Find all the lines in the entries below that hold the word "agent" and copy them.

RECORDS SHOWN section start

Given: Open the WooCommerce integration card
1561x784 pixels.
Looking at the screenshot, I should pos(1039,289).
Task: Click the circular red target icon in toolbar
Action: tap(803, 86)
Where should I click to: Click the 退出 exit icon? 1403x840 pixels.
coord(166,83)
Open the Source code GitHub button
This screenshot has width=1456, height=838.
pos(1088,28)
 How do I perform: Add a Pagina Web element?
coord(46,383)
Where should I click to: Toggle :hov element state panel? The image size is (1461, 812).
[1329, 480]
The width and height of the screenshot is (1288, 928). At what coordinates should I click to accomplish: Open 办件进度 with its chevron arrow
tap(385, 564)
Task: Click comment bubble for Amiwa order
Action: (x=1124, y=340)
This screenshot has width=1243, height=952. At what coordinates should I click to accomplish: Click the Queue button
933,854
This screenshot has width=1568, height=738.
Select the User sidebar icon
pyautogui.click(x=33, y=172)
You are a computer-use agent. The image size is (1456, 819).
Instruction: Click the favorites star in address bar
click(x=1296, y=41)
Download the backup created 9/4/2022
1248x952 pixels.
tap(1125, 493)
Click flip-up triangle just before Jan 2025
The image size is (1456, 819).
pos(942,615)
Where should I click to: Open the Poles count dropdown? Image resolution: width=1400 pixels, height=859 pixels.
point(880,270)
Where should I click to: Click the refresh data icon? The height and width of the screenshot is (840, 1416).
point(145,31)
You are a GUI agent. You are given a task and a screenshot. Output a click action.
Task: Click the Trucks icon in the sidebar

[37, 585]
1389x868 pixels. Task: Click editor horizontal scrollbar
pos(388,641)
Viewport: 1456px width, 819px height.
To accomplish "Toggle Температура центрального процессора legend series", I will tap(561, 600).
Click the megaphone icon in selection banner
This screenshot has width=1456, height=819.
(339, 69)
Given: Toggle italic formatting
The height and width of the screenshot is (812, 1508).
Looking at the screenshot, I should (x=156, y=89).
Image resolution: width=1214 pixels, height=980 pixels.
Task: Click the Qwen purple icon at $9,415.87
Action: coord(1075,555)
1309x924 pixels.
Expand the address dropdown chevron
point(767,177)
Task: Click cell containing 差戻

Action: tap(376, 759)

RECORDS SHOWN section end

• [RESPONSE AREA]:
You are a computer-use agent. The image size is (1456, 819).
You are a GUI agent. You are given a task and a screenshot. Output a click action.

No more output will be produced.